L’inquiétude en Europe est cependant limitée sur ce point. La Russie a acheté, en 2021, environ 4 % des exportations agricoles de l’UE, mais importe beaucoup moins de produits alimentaires européens depuis l’embargo de 2014. De son côté, l’Union produit presque tous ses stocks de blé – la France dispose même d’excédents –, et n’importe qu’un peu plus de 7 % des céréales qu’elle consomme. En revanche, elle achète à des pays tiers près de 18 % de ses stocks de maïs, dont la moitié vient d’Ukraine, où les exportations sont bloquées. Et même si les acheteurs européens ne dépendent pas directement de Kiev et de Moscou, ils subissent néanmoins la hausse généralisée des prix sur les marchés mondiaux.
L’attention du monde agricole se porte surtout sur les engrais azotés – fabriqués avec du gaz. Selon Eric Thirouin, président de l’Association générale des producteurs de blé (AGPB), l’UE importerait 30 % de ses engrais depuis la Russie. Le conflit provoque une hausse des prix, voire des ruptures de stocks, qui touchent directement les agriculteurs européens.

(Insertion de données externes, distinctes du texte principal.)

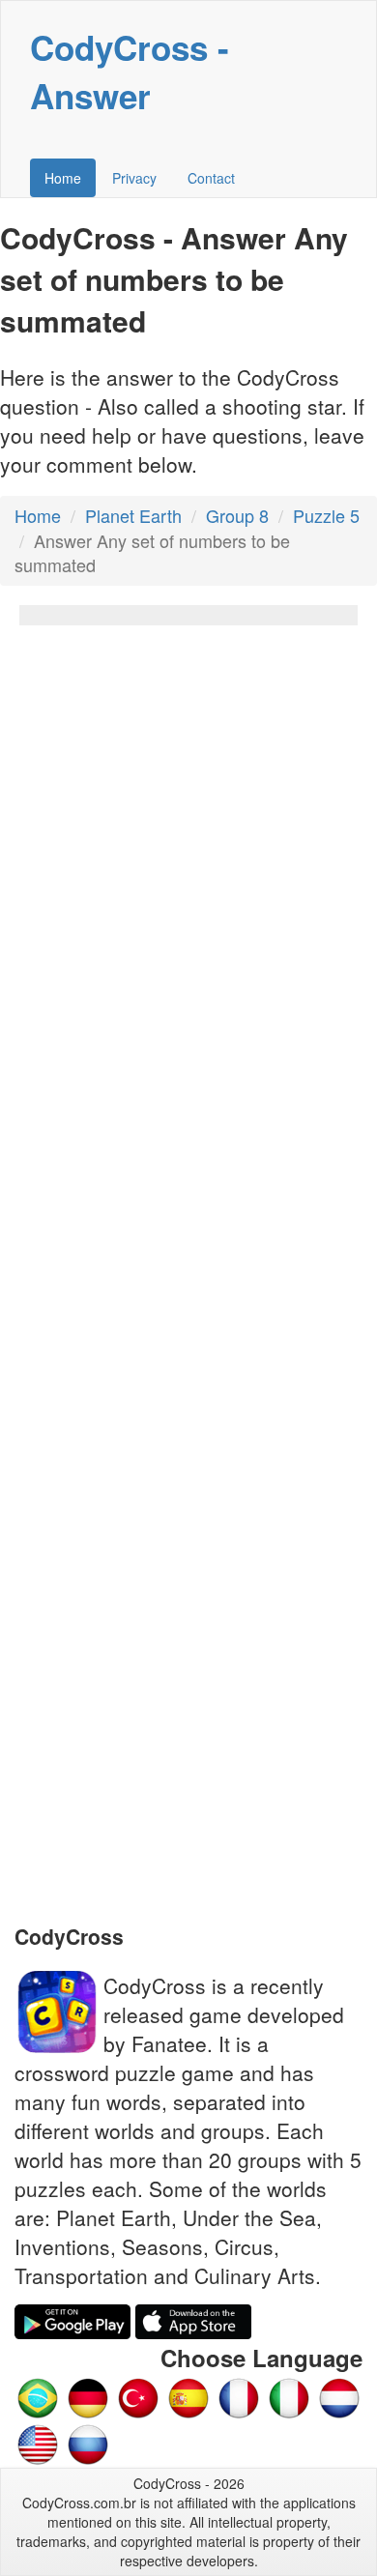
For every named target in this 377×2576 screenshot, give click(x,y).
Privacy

L’Ukraine et la Russie sont, par ailleurs, les premiers pays producteurs de tournesol, vendu sous forme de graines, ou transformé en nourriture pour les animaux d’élevage ou en huile. Or l’Ukraine est, de loin, le principal fournisseur d’huile et de tourteaux (aggloméré pour les animaux d’élevage) de tournesol, que l’Union importe à presque 40 % dans le premier cas, un tiers dans le second. Le monde agricole redoute ainsi la hausse générale des prix de l’alimentation animale (le blé étant aussi acheté à cette fin par les éleveurs), qui pèserait lourd sur des filières déjà fragiles et se répercuterait, in fine, sur les prix à la consommation.